I smile at the camera while standing outdoors among tall green grasses, wearing a light green cardigan and a white top, with a soft, blurred marsh behind me

Belovedness Before Achievement: Rethinking What Makes Us Matter

Penny and I checked out a Special Olympics track team last week. I’m going to write more about that experience—it’s a whole other story—sometime later this spring, but for now I just want to call attention to what it feels like for me to spend even just a few moments among a group of adults with intellectual disabilities. Whether it was that night at Special Olympics, or with Penny and her friends from school stopping by Starbucks, or at Hope Heals Camp, I just feel at ease. Curious. Open. Secure.

It wasn’t always this way.
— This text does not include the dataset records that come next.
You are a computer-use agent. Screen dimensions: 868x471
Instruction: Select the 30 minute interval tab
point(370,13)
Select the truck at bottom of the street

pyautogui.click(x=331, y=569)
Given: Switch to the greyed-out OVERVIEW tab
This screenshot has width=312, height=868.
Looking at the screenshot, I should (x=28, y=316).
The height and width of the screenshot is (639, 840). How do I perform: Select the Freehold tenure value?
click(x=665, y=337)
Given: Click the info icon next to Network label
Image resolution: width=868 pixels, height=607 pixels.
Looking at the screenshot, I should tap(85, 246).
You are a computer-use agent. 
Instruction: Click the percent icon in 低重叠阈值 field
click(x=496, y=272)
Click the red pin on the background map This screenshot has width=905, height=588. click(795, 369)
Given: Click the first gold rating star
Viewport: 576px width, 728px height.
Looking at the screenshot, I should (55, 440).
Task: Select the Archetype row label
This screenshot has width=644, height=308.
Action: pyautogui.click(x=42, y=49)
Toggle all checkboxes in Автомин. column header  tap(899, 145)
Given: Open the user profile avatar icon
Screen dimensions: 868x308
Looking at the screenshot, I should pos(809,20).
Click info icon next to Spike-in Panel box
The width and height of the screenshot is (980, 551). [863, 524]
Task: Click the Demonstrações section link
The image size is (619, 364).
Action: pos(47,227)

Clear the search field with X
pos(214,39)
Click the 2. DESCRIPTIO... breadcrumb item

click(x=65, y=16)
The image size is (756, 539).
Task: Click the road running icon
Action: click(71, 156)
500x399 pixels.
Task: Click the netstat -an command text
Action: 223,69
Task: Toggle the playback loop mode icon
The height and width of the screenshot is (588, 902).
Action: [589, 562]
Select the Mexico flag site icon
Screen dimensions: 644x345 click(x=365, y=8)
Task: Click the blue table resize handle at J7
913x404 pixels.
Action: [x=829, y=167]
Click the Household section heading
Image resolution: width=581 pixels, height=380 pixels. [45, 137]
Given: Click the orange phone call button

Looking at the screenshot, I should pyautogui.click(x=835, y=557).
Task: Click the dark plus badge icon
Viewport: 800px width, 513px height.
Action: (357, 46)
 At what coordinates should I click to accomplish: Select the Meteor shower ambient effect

I used to feel insecure around people with intellectual disabilities because I worried I would say the wrong thing, or I wouldn’t understand their speech, or we wouldn’t have anything in common. Over time, their respective graciousness and welcome transformed me. As far as I can tell, I have never met a person with an intellectual disability who is judging me based on my appearance, my abilities, or my achievements. It’s disarming. And freeing. And so very different from my typical experience of walking into a room of new people and feeling like I need to say something that demonstrates why I matter. (Which I, of course, need to say subtly, so that it doesn’t ever seem like I’m bragging or else I risk judgment for being arrogant.)

Belovedness and Belonging for All

Last week, I traveled to Houston, Texas, for less than 24 hours so that I could give a talk called, “A Good Future: Belovedness and Belonging for All” at Journey School’s annual fundraising gala. If you’ve been reading this Substack newsletter for any period of time, you’ll recognize the themes in that title. I’ve been learning and thinking and living these things for twenty years now. I write about them all the time. And I’m still surprised by how much more there is for me to understand.

I realized while preparing for this talk that communities of belonging only emerge out of identities received from belovedness. If we do not understand that we are beloved as we are, then we need to set up social hierarchies in which we prove that we are better than others. We need status symbols and measurements that tell us we’re okay. But if we know that we have an identity firmly rooted and grounded, stable and secure, in love, then we don’t need to prove ourselves. We don’t need to be better. We don’t need other people to be worse. We can admit our own needs. We can receive others’ gifts. Belovedness leads to belonging. They go hand in hand.

It’s that last point that helps me understand why I am so attracted to gatherings like a random Special Olympics group on a Tuesday evening. If no one is trying to prove themselves, but everyone is welcome to be themselves, then we are all inherently living out of a place of mutual belovedness that leads to an experience of mutual belonging.

That’s my dream for the world. That we would so believe in our mutual belovedness that we create communities of belonging where everyone matters.